Risk is a difficult concept to understand and deal with. As an industry, when building software, we talk about lowering our overall risk and that will increase our chances of success. So many things can potentially go wrong on projects that we are simply conditioned to remove those possibilities as much as possible. In many cases, I would agree with that approach, but just as in the field of Enterprise Risk Management (ERM), our industry needs more nuanced ways of looking at risk in order to move forward and striking the right balance between debilitating risk aversion and wild-west gun slinging. Today this is managed by our industry gurus, our project managers, and scrum masters using intuition and experience. Perhaps if we formalized the thinking about risk, we can increase our overall competency beyond our sages of wisdom.

ERM categorizes risks into two categories: ancillary and core.

  • A core risk is one that the company wants to take on because often it is the reason for them being in business and earning revenues. The business is said to be exploiting this risk and deriving profits from doing so. If you’re a consulting company, such as Polaris Solutions, you really want to take on as many fixed-bid projects as you can – as long as you know they are the types of projects your company can do well.

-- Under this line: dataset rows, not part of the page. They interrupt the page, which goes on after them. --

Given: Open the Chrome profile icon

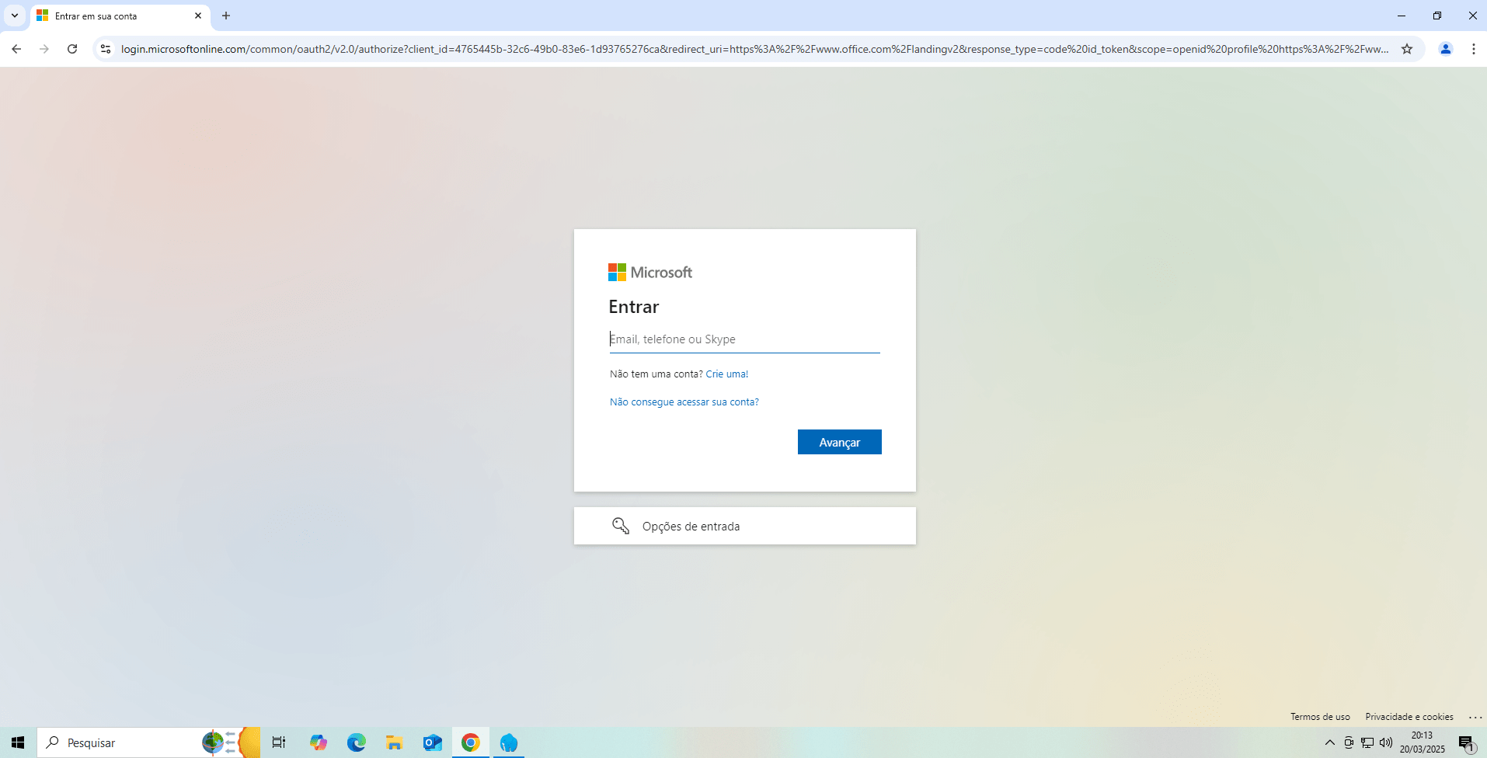Looking at the screenshot, I should [1445, 48].
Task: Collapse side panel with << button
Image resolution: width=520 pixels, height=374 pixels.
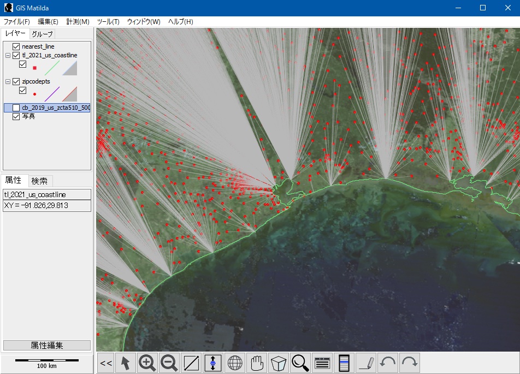Action: (106, 363)
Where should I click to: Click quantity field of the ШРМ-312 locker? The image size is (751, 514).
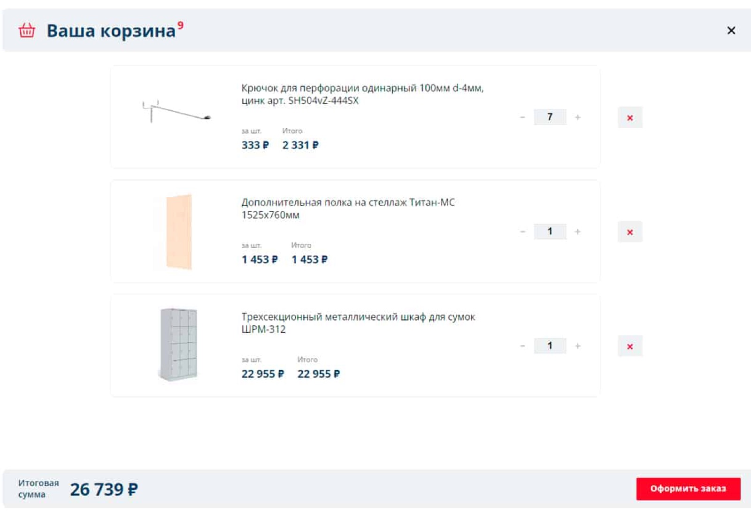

Similarly, a staff augmentation firm that might not have strong engagement / project management competencies may want to avoid those same engagements. The consulting group should take on the risk because in theory it should be compensated for taking on the risk and it knows it can deliver on or ahead of schedule. Additionally, imagine a cloud hosting service provider like Microsoft Azure. People pay Microsoft so they can offload their risk of outages and complexity in infrastructure. If Microsoft hires a lot of really smart people that do infrastructure management, it wants the risks associated with that work because it can charge a price for that. In theory – their competency is keeping the datacenter functioning well.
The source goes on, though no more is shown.